Belmont Hill School’s proposed plan to build a new parking area on a vacant residential lot has touched off an increasingly bitter debate among residents, pitting school supporters against critics who argue the project would threaten the environment and endanger wildlife.
But officials at the century-old private boys’ school said it needs more parking, and more than a year ago, proposed a new lot on land it owns adjacent to its campus just south of Route 2.
Greg Schneider, the head of school, said the parking spaces would serve students who have to commute from other towns. It would make the traffic flow smoother, and safer, he said, and address parking issues during activities on campus.
“We feel like we did exactly what the town has asked us to do, and we’ve tried to really navigate the public process as transparently as possible,” Schneider said.
More than 2,600 people have signed a petition demanding Belmont officials block the project. Many opponents have urged the town’s Planning Board to conduct a study investigating the proposal’s potential impact on wildlife and the environment before making a decision.
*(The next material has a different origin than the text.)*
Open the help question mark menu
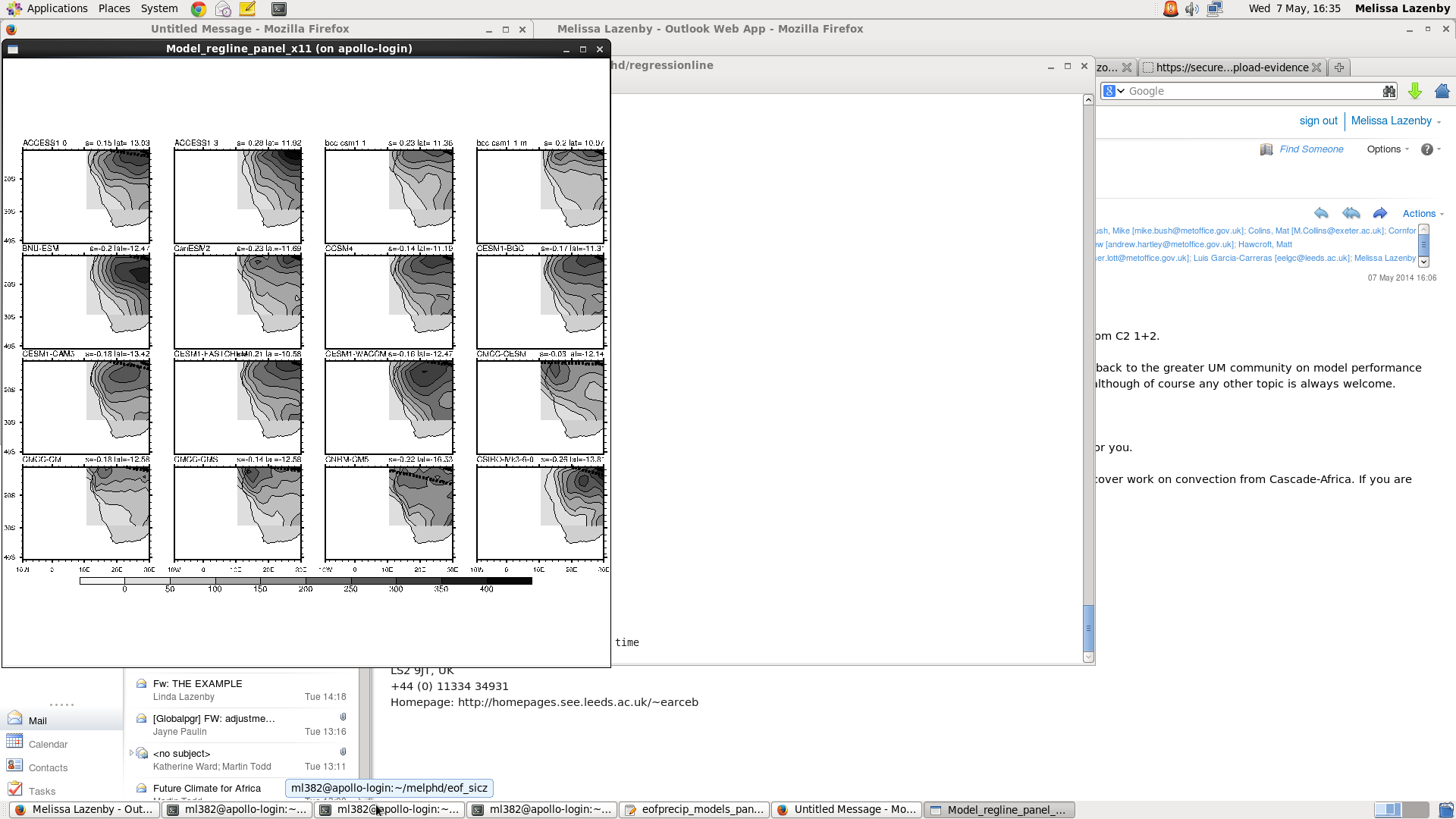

Opponents have summoned sweeping arguments against the project — citing the threat posed by climate change, the need to protect trees and wildlife, and quoting Joni Mitchell lyrics — in their entreaties to town leadership.
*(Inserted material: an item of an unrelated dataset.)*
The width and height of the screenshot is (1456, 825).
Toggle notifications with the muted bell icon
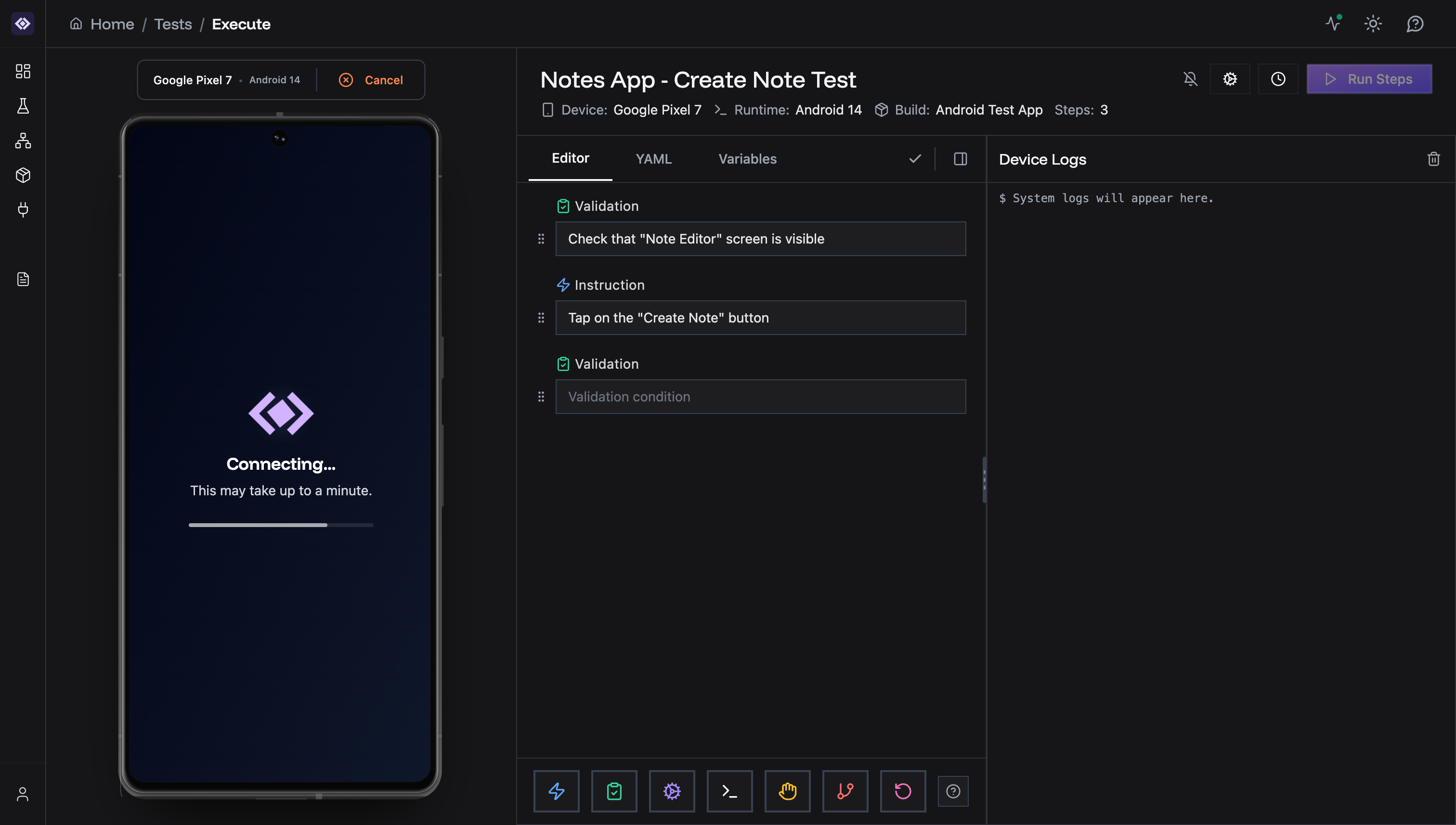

“The school literally wants to pave paradise to put up a parking lot,” said Elaine Dimopoulos, one of the opponents of the project, in a December letter to the town. “Don’t let them.”
Supporters of the school have hailed Belmont Hill as a good neighbor that offers its facilities to local sports teams and its grounds to residents to enjoy as a bucolic refuge.
“The Belmont Hill School is a boon to the community,” resident Jennifer Carter said. “I believe it is an asset to the town and neighborhood, and this project will only make it better.”
Matt Lowrie, the Planning Board chairman, declined to comment on the board’s review.
The Belmont Hill School has about 460 students in grades 7 through 12, and about 150 staff, the school has said in project filings.
The school is proposing the project under the state’s Dover Amendment, which grants projects proposed by educational or religious organizations freedom from some local zoning regulations.
The school owns six single-family house lots clustered together on about 7 acres near the traffic circle at Park Avenue and Prospect Street. The proposal would involve about 2 acres of the site, and create a roughly 140-space parking lot with direct access to Park Avenue and Prospect Street, the school said in project filings.
The project also would install four electric vehicle charging stations; make traffic improvements in the area; and add a 7,000-square-foot facilities building off of Prospect Street, according to the school. Belmont Hill already has about 270 parking spaces on campus.
New trees and landscaping will be used to screen the parking lot and the building from abutters.
Karl Ivester, who backs the school’s proposal, said the plan is about more than a parking lot.
“It is a facilities center, with space to park cars, hundreds of trees being planted, landscaping, and a design consistent with the Belmont Hill School campus — a fixture in this community for 100 years,” Ivester said.
Town officials also have tried mediating the issue in hopes of cooling tempers, and they were able to secure an agreement between the school and three abutters in early February.
“From where I sit, if you can get people in the room talking, it always helps,” said Patrice Garvin, Belmont’s town administrator. “The purpose was to bring the fever down in the community.”
The compromise included the elimination of an above-ground fuel tank, more plantings, and increased setbacks from property lines.
Tanya Austin, one of the abutters who signed onto the agreement, said the changes would help alleviate some of the concerns about the impacts on wildlife.
“As far as protecting the immediate neighborhood, I think that we and the school have reached an agreement that will do that,” Austin told members of the Planning Board during a recent hearing.
But support for the compact between the school and some neighbors is not universal.
“We’re in a climate crisis, and we are certainly not facing a parking lot crisis,” said Lois Pines, a former state lawmaker and longtime Democratic advocate, during the same hearing.
Deran Muckjian said he was concerned a new parking lot would make traffic worse. He also worried about its ecological impact.
“What it’s going to do to our environment, it’s terrible,” Muckjian told board members. “It baffles me that as a town, we’re even allowing this to happen.”
Schneider, Belmont Hill’s head of school, said he understands the concerns raised and wants to work with residents.
“I was not surprised that there was resistance, and I have a lot of empathy for the abutters,” Schneider said. “These have been residential homes for a long period of time, and that’s changing.”